▸ The task
In the entries below, return only the line containing "The width and height of the screenshot is (1568, 759)." and those after it, exactly, through the last line.
[[ Data extracts, beginning ]]
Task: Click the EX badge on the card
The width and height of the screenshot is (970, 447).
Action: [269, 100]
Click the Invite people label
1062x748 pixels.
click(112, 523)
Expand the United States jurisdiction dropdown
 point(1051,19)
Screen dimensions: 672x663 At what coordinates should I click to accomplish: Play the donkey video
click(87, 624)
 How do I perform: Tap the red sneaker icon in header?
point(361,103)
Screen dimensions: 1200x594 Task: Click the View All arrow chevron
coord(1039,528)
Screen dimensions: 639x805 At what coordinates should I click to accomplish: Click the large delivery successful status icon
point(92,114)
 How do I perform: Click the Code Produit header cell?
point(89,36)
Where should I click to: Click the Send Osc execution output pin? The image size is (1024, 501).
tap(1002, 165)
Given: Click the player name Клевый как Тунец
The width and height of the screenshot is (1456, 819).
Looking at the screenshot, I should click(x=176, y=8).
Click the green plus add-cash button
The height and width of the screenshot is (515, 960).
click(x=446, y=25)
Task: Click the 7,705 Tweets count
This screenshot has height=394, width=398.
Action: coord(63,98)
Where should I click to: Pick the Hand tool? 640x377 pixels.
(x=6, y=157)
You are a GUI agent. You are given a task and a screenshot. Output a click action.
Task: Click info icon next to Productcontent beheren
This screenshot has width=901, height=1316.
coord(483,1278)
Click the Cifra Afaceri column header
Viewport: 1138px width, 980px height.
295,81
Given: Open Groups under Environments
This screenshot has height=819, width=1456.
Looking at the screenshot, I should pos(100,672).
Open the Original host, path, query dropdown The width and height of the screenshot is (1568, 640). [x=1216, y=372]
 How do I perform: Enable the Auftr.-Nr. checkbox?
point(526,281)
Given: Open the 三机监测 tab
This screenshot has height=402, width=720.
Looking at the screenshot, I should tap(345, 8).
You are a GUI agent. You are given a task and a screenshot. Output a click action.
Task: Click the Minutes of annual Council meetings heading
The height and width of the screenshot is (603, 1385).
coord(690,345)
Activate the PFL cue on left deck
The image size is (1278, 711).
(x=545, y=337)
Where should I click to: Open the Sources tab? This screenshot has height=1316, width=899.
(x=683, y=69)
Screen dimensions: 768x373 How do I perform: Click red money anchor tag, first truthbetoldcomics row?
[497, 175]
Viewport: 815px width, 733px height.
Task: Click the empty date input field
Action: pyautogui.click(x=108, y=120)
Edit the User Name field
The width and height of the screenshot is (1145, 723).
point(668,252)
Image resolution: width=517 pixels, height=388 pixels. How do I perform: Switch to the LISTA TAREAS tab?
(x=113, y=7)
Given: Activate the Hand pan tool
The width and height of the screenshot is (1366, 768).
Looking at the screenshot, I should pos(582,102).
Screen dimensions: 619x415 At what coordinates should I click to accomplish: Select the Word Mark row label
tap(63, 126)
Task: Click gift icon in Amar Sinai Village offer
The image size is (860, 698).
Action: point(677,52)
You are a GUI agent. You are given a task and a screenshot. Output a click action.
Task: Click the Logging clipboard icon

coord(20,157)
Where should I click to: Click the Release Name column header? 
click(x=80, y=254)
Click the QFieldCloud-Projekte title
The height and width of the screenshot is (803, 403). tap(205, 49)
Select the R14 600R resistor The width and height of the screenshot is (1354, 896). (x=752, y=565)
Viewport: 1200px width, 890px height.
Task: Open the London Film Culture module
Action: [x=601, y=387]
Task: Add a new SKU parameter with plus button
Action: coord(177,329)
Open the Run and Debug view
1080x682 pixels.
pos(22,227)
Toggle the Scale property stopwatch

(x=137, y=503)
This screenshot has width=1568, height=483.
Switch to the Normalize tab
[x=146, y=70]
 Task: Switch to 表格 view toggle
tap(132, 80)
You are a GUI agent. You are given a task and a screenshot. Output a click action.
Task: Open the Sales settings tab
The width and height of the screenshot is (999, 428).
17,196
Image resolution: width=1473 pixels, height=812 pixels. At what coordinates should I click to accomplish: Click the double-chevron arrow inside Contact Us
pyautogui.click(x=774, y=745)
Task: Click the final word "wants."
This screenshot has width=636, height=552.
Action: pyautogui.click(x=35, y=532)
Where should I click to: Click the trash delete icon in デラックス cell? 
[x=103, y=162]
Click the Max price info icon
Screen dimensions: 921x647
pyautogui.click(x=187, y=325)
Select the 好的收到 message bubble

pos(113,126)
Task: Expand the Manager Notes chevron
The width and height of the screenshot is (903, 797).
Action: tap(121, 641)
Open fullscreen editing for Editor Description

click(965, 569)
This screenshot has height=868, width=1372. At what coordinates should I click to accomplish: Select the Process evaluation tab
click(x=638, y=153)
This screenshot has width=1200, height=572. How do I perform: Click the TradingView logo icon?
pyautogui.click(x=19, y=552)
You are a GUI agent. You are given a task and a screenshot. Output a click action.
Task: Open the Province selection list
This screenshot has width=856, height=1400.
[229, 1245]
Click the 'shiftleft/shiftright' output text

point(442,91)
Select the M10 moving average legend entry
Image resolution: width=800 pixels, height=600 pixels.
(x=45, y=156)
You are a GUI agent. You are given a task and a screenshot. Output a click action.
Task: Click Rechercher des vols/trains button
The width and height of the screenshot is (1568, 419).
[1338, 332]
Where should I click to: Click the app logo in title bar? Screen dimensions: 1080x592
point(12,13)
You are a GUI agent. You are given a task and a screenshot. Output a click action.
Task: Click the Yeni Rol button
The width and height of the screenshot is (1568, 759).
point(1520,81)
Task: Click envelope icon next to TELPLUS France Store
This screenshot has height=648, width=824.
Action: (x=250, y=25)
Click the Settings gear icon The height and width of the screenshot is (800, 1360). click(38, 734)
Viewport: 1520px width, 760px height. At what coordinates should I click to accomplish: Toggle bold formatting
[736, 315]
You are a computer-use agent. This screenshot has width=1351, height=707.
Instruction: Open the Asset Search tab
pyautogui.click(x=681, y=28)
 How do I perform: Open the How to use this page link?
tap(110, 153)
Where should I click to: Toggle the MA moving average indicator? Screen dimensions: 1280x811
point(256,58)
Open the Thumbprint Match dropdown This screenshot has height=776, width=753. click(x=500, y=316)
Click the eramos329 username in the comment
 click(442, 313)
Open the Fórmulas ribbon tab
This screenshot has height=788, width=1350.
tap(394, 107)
[[ Data extracts, end ]]
▸ Task solution
The width and height of the screenshot is (1568, 759).
point(1520,81)
Task: Click envelope icon next to TELPLUS France Store
This screenshot has height=648, width=824.
Action: (x=250, y=25)
Click the Settings gear icon The height and width of the screenshot is (800, 1360). click(38, 734)
Viewport: 1520px width, 760px height. At what coordinates should I click to accomplish: Toggle bold formatting
[736, 315]
You are a computer-use agent. This screenshot has width=1351, height=707.
Instruction: Open the Asset Search tab
pyautogui.click(x=681, y=28)
 How do I perform: Open the How to use this page link?
tap(110, 153)
Where should I click to: Toggle the MA moving average indicator? Screen dimensions: 1280x811
point(256,58)
Open the Thumbprint Match dropdown This screenshot has height=776, width=753. click(x=500, y=316)
Click the eramos329 username in the comment
 click(442, 313)
Open the Fórmulas ribbon tab
This screenshot has height=788, width=1350.
tap(394, 107)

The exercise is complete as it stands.